WHAT YOU NEED TO DO:
What you return should be the line containing "Viewport: 259px width, 144px" and each line after it to the end of the records, copied exactly.

Recorded data
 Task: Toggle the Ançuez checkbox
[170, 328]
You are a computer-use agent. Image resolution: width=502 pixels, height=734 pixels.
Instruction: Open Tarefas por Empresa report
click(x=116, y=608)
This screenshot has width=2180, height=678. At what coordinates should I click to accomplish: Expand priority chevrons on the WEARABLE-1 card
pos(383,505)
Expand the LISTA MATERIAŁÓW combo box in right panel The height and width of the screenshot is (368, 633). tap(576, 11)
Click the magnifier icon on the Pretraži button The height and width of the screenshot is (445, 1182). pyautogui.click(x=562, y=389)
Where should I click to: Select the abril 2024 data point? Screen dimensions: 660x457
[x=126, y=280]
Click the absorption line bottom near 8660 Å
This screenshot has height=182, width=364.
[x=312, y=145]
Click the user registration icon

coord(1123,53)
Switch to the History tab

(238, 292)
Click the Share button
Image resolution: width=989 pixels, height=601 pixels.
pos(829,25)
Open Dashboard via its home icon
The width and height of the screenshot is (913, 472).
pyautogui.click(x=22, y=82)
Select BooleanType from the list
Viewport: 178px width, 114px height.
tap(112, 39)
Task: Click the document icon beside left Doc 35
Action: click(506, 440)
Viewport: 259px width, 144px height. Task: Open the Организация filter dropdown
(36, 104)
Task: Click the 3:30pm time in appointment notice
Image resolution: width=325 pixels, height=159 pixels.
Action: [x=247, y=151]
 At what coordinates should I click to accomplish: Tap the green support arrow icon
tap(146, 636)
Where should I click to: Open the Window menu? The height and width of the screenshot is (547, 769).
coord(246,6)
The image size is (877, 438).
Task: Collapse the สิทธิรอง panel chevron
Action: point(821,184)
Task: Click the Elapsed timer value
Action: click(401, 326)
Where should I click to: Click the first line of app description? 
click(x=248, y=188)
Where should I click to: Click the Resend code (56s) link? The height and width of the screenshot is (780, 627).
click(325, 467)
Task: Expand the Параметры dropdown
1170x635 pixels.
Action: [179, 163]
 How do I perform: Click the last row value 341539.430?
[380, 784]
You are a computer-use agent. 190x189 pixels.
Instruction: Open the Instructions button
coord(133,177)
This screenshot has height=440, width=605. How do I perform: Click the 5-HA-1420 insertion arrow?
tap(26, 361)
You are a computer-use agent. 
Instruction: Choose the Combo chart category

YOUR SOLUTION:
Viewport: 259px width, 144px height. Task: Open the Организация filter dropdown
(36, 104)
Task: Click the 3:30pm time in appointment notice
Image resolution: width=325 pixels, height=159 pixels.
Action: [x=247, y=151]
 At what coordinates should I click to accomplish: Tap the green support arrow icon
tap(146, 636)
Where should I click to: Open the Window menu? The height and width of the screenshot is (547, 769).
coord(246,6)
The image size is (877, 438).
Task: Collapse the สิทธิรอง panel chevron
Action: point(821,184)
Task: Click the Elapsed timer value
Action: click(401, 326)
Where should I click to: Click the first line of app description? 
click(x=248, y=188)
Where should I click to: Click the Resend code (56s) link? The height and width of the screenshot is (780, 627).
click(325, 467)
Task: Expand the Параметры dropdown
1170x635 pixels.
Action: [179, 163]
 How do I perform: Click the last row value 341539.430?
[380, 784]
You are a computer-use agent. 190x189 pixels.
Instruction: Open the Instructions button
coord(133,177)
This screenshot has height=440, width=605. How do I perform: Click the 5-HA-1420 insertion arrow?
tap(26, 361)
You are a computer-use agent. 
Instruction: Choose the Combo chart category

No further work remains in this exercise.